··· Recorded data ···

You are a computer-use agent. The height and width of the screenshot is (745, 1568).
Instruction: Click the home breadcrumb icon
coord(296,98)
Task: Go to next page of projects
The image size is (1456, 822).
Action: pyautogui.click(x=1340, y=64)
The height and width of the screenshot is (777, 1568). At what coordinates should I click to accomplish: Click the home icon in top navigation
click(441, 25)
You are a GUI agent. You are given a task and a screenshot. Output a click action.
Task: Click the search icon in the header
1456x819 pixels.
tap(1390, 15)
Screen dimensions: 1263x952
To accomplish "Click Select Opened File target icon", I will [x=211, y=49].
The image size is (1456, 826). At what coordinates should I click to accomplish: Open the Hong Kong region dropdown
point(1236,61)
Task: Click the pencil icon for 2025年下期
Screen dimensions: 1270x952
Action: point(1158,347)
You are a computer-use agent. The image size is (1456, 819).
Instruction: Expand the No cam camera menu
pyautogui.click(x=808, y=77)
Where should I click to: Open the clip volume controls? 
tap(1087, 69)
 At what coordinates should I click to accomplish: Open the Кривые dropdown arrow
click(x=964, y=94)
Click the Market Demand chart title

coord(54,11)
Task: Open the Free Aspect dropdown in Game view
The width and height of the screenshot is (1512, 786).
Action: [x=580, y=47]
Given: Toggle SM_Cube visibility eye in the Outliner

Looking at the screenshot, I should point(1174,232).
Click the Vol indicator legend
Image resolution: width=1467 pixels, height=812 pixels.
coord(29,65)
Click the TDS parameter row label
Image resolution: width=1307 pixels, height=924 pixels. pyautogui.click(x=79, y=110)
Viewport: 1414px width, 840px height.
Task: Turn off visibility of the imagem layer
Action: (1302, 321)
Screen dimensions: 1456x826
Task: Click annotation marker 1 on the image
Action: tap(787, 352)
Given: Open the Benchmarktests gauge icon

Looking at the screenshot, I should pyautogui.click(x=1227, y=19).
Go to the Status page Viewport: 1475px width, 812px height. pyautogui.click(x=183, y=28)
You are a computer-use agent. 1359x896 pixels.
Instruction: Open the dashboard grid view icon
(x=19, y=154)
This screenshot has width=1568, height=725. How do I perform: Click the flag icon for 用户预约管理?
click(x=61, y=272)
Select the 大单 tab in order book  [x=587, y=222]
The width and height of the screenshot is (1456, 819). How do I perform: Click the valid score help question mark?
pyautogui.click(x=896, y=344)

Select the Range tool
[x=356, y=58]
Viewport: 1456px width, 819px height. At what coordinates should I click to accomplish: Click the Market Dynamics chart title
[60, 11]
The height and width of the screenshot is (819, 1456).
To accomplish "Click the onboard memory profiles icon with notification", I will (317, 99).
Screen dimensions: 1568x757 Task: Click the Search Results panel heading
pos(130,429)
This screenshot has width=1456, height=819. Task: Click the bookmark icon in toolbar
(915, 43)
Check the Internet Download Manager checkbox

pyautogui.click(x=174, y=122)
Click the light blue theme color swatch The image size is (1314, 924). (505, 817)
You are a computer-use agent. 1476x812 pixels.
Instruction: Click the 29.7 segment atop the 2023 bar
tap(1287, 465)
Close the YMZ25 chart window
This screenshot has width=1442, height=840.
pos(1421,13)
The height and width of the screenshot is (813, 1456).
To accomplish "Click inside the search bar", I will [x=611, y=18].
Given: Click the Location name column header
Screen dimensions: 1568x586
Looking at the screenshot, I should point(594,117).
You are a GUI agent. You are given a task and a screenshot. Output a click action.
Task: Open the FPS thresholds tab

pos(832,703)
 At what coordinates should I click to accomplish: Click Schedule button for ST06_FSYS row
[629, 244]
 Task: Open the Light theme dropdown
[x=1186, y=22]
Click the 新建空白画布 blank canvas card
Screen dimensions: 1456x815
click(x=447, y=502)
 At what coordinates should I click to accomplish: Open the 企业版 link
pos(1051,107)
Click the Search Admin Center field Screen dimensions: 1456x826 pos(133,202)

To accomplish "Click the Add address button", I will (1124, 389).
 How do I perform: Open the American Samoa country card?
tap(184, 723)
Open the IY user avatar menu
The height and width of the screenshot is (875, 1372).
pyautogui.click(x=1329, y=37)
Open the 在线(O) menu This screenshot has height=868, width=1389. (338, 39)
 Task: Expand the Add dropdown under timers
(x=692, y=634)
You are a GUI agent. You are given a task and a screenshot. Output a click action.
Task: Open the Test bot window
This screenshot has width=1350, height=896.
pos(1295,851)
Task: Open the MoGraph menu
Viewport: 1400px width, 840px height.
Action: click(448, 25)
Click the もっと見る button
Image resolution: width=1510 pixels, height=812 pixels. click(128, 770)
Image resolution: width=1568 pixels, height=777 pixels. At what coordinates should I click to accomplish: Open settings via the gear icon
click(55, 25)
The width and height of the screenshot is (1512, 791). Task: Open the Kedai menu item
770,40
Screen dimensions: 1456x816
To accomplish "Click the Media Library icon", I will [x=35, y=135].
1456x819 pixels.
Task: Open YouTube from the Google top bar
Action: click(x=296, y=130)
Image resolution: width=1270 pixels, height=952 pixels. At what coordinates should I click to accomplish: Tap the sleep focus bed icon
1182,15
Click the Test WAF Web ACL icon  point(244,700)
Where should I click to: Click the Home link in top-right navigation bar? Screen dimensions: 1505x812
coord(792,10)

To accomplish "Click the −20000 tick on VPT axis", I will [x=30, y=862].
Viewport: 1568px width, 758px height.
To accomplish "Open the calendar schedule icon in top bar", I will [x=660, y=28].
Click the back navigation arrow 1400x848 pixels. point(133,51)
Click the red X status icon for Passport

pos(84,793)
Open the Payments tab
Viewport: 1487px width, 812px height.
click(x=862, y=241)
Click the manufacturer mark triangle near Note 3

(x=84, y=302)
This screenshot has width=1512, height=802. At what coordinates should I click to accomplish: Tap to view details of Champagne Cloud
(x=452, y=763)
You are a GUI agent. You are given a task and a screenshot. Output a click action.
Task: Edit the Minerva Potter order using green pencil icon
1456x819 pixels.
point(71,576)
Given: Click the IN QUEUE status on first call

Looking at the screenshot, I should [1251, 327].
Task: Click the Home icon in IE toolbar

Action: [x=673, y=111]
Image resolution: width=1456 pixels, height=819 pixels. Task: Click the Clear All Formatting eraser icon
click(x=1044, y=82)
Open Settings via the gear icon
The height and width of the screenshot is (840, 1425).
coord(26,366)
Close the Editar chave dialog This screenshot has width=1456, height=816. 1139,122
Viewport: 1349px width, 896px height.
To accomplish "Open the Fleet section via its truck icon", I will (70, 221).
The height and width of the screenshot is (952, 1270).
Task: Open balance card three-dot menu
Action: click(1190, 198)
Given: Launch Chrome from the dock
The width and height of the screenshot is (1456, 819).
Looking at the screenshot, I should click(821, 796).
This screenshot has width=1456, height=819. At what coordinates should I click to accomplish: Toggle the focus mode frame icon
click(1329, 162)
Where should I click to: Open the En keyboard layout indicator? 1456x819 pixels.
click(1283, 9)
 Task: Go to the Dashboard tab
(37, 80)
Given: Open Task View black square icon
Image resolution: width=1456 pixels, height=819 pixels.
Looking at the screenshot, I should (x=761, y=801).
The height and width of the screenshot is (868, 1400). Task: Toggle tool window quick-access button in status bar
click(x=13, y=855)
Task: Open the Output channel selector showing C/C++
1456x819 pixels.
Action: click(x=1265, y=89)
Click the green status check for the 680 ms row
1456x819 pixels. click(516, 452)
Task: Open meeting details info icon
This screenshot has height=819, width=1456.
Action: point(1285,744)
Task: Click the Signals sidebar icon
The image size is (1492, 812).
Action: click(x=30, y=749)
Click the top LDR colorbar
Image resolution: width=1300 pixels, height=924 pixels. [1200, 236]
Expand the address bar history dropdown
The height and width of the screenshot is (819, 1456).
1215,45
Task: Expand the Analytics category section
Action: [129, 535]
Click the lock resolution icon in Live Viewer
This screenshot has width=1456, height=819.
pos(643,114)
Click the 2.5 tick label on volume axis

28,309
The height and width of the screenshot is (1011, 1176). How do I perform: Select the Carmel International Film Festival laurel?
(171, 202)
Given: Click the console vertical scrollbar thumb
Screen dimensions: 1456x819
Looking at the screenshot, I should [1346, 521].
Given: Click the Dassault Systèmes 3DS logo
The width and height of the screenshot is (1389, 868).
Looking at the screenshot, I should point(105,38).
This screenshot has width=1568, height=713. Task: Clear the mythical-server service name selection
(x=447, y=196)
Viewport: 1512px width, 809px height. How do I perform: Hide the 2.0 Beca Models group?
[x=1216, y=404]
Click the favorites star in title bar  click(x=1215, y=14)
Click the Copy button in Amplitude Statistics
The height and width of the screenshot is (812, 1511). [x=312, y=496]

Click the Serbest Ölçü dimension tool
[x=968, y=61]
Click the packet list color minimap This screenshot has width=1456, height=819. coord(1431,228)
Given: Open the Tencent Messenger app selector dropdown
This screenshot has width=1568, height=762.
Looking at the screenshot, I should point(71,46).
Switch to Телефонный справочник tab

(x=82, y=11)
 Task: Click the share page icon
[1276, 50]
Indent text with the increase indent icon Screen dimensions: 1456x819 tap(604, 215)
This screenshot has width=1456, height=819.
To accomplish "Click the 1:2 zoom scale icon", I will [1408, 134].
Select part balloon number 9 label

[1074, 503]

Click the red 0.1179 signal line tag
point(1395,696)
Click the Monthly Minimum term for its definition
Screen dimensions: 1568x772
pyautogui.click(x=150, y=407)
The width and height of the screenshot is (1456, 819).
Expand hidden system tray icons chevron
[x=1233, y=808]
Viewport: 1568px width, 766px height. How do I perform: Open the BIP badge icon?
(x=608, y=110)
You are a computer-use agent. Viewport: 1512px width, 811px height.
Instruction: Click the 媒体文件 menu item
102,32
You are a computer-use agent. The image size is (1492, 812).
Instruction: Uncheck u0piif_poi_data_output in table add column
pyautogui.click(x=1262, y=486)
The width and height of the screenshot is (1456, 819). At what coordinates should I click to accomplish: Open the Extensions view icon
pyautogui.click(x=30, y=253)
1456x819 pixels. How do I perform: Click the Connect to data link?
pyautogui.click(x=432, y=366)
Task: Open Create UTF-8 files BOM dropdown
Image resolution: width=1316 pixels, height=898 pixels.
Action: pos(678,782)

···

Find and copy each line of the material that holds the word "computer".

*Written reply:*
You are a computer-use agent. The height and width of the screenshot is (745, 1568).
You are a computer-use agent. The image size is (1456, 819).
You are a computer-use agent. 1359x896 pixels.
You are a computer-use agent. 1476x812 pixels.
You are a computer-use agent. Viewport: 1512px width, 811px height.
You are a computer-use agent. The image size is (1492, 812).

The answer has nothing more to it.